### Collected data entries
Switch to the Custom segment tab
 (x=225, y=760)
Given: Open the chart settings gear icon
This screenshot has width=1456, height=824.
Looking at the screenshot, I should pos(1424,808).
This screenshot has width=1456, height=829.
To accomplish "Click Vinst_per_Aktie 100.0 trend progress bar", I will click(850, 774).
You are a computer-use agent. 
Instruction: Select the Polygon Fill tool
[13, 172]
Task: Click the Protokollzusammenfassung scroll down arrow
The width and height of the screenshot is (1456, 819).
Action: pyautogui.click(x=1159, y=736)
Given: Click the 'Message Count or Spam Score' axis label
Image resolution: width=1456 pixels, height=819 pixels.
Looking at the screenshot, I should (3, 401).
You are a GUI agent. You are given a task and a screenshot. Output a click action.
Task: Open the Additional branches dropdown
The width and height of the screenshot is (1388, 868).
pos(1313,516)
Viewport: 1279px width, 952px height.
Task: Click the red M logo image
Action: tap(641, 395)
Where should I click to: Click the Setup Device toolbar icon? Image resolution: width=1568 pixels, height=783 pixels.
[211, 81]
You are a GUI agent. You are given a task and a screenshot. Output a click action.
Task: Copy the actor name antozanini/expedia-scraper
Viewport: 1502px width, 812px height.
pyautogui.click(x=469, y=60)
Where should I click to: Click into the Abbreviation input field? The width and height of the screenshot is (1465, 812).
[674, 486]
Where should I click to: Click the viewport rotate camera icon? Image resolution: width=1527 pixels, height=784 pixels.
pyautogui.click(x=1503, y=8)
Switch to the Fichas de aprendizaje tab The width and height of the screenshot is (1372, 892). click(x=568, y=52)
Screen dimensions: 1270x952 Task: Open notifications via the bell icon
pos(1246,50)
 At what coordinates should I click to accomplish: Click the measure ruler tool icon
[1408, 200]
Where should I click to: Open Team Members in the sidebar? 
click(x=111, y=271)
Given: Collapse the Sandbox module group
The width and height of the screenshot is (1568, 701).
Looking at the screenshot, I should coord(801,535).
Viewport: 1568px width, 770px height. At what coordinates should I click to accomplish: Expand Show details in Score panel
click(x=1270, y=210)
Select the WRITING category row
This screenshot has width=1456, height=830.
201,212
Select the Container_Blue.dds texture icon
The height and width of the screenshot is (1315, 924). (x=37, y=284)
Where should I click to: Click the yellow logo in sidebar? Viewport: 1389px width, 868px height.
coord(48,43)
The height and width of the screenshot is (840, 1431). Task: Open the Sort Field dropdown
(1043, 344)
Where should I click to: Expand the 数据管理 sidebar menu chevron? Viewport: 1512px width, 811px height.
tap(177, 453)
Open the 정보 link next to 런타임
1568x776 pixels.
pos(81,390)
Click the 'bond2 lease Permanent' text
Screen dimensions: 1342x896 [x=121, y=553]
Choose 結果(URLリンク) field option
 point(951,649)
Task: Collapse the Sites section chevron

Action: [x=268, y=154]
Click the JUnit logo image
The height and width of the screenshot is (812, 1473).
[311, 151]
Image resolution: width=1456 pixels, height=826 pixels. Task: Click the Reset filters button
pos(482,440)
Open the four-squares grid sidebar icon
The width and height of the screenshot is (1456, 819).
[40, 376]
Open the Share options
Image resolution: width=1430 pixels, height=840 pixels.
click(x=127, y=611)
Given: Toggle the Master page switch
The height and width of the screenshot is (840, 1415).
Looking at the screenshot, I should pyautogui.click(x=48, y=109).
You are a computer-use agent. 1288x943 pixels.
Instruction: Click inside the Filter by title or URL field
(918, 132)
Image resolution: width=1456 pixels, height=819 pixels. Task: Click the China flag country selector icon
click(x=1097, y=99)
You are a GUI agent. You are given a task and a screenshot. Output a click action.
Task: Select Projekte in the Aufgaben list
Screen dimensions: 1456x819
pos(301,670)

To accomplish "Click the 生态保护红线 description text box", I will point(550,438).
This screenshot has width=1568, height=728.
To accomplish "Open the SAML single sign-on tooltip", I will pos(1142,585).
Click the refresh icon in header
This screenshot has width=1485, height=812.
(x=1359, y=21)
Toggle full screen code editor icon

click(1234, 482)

### Task details
Reproduce the data exactly. Keep every line intact.

### Result below
Switch to the Custom segment tab
 (x=225, y=760)
Given: Open the chart settings gear icon
This screenshot has width=1456, height=824.
Looking at the screenshot, I should pos(1424,808).
This screenshot has width=1456, height=829.
To accomplish "Click Vinst_per_Aktie 100.0 trend progress bar", I will click(850, 774).
You are a computer-use agent. 
Instruction: Select the Polygon Fill tool
[13, 172]
Task: Click the Protokollzusammenfassung scroll down arrow
The width and height of the screenshot is (1456, 819).
Action: pyautogui.click(x=1159, y=736)
Given: Click the 'Message Count or Spam Score' axis label
Image resolution: width=1456 pixels, height=819 pixels.
Looking at the screenshot, I should (3, 401).
You are a GUI agent. You are given a task and a screenshot. Output a click action.
Task: Open the Additional branches dropdown
The width and height of the screenshot is (1388, 868).
pos(1313,516)
Viewport: 1279px width, 952px height.
Task: Click the red M logo image
Action: tap(641, 395)
Where should I click to: Click the Setup Device toolbar icon? Image resolution: width=1568 pixels, height=783 pixels.
[211, 81]
You are a GUI agent. You are given a task and a screenshot. Output a click action.
Task: Copy the actor name antozanini/expedia-scraper
Viewport: 1502px width, 812px height.
pyautogui.click(x=469, y=60)
Where should I click to: Click into the Abbreviation input field? The width and height of the screenshot is (1465, 812).
[674, 486]
Where should I click to: Click the viewport rotate camera icon? Image resolution: width=1527 pixels, height=784 pixels.
pyautogui.click(x=1503, y=8)
Switch to the Fichas de aprendizaje tab The width and height of the screenshot is (1372, 892). click(x=568, y=52)
Screen dimensions: 1270x952 Task: Open notifications via the bell icon
pos(1246,50)
 At what coordinates should I click to accomplish: Click the measure ruler tool icon
[1408, 200]
Where should I click to: Open Team Members in the sidebar? 
click(x=111, y=271)
Given: Collapse the Sandbox module group
The width and height of the screenshot is (1568, 701).
Looking at the screenshot, I should coord(801,535).
Viewport: 1568px width, 770px height. At what coordinates should I click to accomplish: Expand Show details in Score panel
click(x=1270, y=210)
Select the WRITING category row
This screenshot has width=1456, height=830.
201,212
Select the Container_Blue.dds texture icon
The height and width of the screenshot is (1315, 924). (x=37, y=284)
Where should I click to: Click the yellow logo in sidebar? Viewport: 1389px width, 868px height.
coord(48,43)
The height and width of the screenshot is (840, 1431). Task: Open the Sort Field dropdown
(1043, 344)
Where should I click to: Expand the 数据管理 sidebar menu chevron? Viewport: 1512px width, 811px height.
tap(177, 453)
Open the 정보 link next to 런타임
1568x776 pixels.
pos(81,390)
Click the 'bond2 lease Permanent' text
Screen dimensions: 1342x896 [x=121, y=553]
Choose 結果(URLリンク) field option
 point(951,649)
Task: Collapse the Sites section chevron

Action: [x=268, y=154]
Click the JUnit logo image
The height and width of the screenshot is (812, 1473).
[311, 151]
Image resolution: width=1456 pixels, height=826 pixels. Task: Click the Reset filters button
pos(482,440)
Open the four-squares grid sidebar icon
The width and height of the screenshot is (1456, 819).
[40, 376]
Open the Share options
Image resolution: width=1430 pixels, height=840 pixels.
click(x=127, y=611)
Given: Toggle the Master page switch
The height and width of the screenshot is (840, 1415).
Looking at the screenshot, I should pyautogui.click(x=48, y=109).
You are a computer-use agent. 1288x943 pixels.
Instruction: Click inside the Filter by title or URL field
(918, 132)
Image resolution: width=1456 pixels, height=819 pixels. Task: Click the China flag country selector icon
click(x=1097, y=99)
You are a GUI agent. You are given a task and a screenshot. Output a click action.
Task: Select Projekte in the Aufgaben list
Screen dimensions: 1456x819
pos(301,670)

To accomplish "Click the 生态保护红线 description text box", I will point(550,438).
This screenshot has width=1568, height=728.
To accomplish "Open the SAML single sign-on tooltip", I will pos(1142,585).
Click the refresh icon in header
This screenshot has width=1485, height=812.
(x=1359, y=21)
Toggle full screen code editor icon

click(1234, 482)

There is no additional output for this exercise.